Prosedur Penanganan Pengaduan
Pengaduan berbagai kasus pelanggaran hak asasi manusia
yang disampaikan oleh masyarakat baik yang datang secara langsung ke Komnas HAM
maupun melalui surat, ditangani oleh Komnas HAM sesuai dengan fungsi pemantauan
maupun mediasi. Bentuk-bentuk
pelanggaran hak asasi manusia yang diadukan oleh masyarakat yang selama ini
terjadi hampir di seluruh daerah meliputi pelanggaran hak sipil dan politik
maupun pelanggaran hak ekonomi, sosial, dan budaya. Pengaduan terhadap adanya
pelanggaran ini dapat dilakukan baik secara langsung bertatap muka dengan
Komnas HAM maupun secara tidak langsung melalui surat.

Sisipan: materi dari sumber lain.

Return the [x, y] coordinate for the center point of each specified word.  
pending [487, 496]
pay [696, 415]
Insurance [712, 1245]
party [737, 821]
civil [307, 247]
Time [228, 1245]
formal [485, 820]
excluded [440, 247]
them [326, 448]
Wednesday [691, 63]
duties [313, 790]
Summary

Dalam 2006 telah diterima sebanyak 3.372 pengaduan,
atau rata-rata 281 pengaduan setiap bulannya.
Seluruh pengaduan yang diterima dianalisis secara
intensif sesuai dengan ketentuan peraturan perundang-undangan yang berlaku.
Berdasar analisis tersebut diambil tindak lanjut yang diperlukan, baik dengan
meneruskan pengaduan tersebut kepada instansi pemerintah yang bersangkutan;
mengadakan peninjauan lapangan untuk memperoleh fakta lanjutan; menyarankan
diadakannya mediasi, atau, jika diduga ada pelanggaran HAM yang berat,
mengusulkan pembentukan tim ad hoc penyelidikan berdasar Undang-undang No 26
Tahun 2000 tentang Pengadilan Hak Asasi Manusia.